Fremdenverkehrsabgabe

Aus Salzburgwiki
Wechseln zu: Navigation, Suche

Die Fremdenverkehrsabgabe ist im Gesetz über den Tourismus im Land Salzburg (Salzburger Tourismusgesetz 2003) geregelt (letzte Novellierung 2007).

Allgemeines

Darin ist festgelegt, dass jedes Unternehmen im Land Salzburg, dass direkt oder indirekt vom Fremdenverkehr profitiert, einen in Promille-Sätzen festgelegten Beitrag vom Umsatz zu leisten hat.

Damit fallen fast alle in Stadt und Land tätigen Unternehmen unter diese Regelung. Und somit finanziert die Salzburger Bevölkerung beispielsweise mit jeder getrunkenen halben Bier, mit jeder gerauchten Zigarette, mit jeder gekauften Semmel oder Tageszeitung auch den Fremdenverkehr mit.

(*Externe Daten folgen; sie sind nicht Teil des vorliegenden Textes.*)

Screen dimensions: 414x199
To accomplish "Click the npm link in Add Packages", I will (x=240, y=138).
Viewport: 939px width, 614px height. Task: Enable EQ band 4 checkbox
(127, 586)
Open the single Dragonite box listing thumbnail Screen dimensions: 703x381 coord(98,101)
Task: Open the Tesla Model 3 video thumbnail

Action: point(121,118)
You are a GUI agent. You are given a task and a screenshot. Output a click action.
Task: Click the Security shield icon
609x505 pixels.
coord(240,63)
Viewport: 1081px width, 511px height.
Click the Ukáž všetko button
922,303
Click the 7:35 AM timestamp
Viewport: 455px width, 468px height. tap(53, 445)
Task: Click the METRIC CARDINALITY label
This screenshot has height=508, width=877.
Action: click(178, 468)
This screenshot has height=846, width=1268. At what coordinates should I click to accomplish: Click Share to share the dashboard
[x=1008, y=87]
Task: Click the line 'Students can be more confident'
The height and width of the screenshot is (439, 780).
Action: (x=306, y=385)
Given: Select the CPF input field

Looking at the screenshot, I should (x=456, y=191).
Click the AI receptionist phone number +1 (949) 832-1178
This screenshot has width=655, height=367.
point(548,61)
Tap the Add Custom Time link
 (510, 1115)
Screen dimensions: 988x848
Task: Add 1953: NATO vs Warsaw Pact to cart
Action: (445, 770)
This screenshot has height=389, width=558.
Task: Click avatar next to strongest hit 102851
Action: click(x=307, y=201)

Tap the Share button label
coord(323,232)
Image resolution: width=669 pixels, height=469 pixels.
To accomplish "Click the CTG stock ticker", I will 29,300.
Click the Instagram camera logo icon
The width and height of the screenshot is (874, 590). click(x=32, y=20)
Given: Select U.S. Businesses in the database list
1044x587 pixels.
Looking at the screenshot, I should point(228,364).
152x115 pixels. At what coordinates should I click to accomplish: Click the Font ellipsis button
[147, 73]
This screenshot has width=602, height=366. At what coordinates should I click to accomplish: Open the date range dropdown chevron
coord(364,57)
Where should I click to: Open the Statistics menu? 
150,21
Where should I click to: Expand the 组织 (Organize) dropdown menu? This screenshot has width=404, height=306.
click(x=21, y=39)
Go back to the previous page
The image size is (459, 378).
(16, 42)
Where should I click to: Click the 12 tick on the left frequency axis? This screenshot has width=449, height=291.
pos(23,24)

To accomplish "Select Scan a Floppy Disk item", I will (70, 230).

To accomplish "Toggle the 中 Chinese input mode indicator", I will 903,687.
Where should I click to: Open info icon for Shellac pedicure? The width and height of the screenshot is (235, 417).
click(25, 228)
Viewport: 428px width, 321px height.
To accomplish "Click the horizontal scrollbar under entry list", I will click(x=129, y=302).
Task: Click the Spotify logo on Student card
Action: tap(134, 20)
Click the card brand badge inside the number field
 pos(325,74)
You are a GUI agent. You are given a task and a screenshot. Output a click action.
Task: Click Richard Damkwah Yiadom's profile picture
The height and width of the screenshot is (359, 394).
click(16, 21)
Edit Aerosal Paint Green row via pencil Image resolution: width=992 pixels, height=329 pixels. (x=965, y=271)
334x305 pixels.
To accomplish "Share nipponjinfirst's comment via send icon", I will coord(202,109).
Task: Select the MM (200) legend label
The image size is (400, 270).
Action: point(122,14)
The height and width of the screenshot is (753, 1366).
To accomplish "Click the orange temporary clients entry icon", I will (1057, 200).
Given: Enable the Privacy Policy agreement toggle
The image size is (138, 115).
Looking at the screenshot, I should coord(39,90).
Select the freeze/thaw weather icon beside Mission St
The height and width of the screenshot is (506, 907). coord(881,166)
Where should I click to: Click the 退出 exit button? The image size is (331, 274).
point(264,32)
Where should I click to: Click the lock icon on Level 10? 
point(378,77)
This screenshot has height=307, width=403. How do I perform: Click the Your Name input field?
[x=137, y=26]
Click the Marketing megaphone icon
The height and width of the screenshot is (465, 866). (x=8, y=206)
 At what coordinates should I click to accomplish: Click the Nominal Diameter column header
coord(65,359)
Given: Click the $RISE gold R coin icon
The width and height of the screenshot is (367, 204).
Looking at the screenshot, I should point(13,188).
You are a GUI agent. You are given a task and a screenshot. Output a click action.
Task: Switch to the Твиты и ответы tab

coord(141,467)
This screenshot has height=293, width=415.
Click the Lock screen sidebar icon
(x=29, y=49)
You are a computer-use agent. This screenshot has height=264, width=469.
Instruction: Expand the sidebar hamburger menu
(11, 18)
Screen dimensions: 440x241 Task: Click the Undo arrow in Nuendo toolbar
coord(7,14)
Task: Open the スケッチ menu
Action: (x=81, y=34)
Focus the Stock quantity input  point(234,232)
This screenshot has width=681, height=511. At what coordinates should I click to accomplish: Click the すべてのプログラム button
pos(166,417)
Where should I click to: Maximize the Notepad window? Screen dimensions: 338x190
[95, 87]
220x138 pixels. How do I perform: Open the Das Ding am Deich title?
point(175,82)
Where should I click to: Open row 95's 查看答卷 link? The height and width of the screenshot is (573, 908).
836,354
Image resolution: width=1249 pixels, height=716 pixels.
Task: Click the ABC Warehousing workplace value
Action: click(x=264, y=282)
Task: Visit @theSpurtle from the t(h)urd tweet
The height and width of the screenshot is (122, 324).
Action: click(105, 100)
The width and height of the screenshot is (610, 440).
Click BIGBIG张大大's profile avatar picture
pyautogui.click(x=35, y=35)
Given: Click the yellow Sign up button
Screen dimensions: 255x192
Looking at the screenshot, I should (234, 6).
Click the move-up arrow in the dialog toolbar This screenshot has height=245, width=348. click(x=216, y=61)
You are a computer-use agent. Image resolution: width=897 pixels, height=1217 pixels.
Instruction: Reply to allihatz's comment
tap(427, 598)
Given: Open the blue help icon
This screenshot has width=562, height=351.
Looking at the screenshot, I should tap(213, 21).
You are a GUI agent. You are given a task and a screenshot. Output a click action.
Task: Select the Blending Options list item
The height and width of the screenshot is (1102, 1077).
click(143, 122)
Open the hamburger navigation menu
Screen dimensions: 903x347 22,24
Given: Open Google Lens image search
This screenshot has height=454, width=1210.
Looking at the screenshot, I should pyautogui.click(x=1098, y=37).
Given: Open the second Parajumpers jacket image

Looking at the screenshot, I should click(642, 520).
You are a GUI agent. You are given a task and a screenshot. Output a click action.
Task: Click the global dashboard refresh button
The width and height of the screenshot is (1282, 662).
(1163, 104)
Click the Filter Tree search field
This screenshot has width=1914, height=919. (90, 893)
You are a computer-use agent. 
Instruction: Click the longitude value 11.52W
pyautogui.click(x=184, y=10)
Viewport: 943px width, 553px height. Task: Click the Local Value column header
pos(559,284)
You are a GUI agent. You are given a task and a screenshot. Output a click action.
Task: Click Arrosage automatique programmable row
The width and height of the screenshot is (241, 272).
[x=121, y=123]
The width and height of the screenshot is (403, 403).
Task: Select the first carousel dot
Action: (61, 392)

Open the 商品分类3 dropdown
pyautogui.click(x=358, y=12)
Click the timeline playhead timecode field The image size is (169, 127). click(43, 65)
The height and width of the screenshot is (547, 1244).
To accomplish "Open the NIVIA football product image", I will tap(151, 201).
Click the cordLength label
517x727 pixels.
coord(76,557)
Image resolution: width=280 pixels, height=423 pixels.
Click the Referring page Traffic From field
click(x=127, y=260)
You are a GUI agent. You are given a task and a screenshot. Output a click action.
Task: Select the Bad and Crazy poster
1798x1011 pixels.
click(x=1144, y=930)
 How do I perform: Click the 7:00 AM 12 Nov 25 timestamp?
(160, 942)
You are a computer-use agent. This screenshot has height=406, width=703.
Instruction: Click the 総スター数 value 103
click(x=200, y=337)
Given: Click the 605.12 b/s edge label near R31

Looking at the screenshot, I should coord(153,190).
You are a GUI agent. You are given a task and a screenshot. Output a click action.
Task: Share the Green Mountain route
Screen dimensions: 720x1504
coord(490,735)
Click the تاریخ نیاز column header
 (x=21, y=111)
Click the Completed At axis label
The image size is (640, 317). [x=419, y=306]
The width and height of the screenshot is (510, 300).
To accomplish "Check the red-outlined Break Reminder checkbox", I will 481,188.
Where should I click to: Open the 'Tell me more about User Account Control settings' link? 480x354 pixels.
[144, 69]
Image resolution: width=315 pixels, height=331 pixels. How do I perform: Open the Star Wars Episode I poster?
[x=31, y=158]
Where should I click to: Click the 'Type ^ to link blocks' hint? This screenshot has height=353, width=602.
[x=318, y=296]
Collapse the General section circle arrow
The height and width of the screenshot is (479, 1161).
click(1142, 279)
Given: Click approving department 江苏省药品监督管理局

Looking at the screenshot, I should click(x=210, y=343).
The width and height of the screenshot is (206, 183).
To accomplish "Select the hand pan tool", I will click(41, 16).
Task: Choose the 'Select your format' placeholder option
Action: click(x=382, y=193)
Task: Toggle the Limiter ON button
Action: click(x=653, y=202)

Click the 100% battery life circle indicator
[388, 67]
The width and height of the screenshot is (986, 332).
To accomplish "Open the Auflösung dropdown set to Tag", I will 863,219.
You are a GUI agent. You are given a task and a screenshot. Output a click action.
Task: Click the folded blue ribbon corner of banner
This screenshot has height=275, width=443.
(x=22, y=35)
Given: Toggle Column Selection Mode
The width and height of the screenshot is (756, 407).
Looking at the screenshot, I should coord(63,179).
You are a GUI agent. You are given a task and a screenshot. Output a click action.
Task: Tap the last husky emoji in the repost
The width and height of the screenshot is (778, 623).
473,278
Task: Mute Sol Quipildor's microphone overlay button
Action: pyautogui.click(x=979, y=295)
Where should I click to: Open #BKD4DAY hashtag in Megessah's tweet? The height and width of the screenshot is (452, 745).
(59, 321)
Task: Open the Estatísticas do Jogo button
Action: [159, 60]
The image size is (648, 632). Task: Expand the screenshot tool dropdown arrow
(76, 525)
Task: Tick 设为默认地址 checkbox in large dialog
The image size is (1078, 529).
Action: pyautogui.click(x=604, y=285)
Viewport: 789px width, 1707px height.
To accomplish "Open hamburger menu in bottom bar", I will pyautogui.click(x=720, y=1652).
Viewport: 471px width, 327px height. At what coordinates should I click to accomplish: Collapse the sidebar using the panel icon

2012 haben die Fremdenverkehrsbetriebe sowie jene Handwerker und Dienstleister, die vom Fremdenverkehr direkt profitieren, 32,2 Mio. Euro an Fremdenverkehrsabgabe bezahlt. Der Großteil dieses Geldes fließt in touristische Einrichtungen wie die SalzburgerLand Tourismus Gesellschaft (SLTG) sowie verschiedene Tourismusverbände zurück. Aber mit rund 15 Prozent dieser Einnahmen - meist sind das zwischen fünf und sechs Mio. Euro jährlich - wird der so genannte Tourismusförderungsfonds gespeist. Dieser Fonds wurde 1920 zur Finanzierung der Salzburger Festspiele gegründet. Seit 1950 ist der Fonds per Gesetz zur 20-prozentigen Abgangsdeckung der Festspiele verpflichtet - 2012 flossen laut Büro Kulturlandesrat Heinrich Schellhorn (Grüne) 2,7 Mio. Euro an die Festspiele. Der Rest verteilt sich auf Kultureinrichtungen wie die Osterfestspiele aber auch diverse andere Fremdenverkehrseinrichtungen.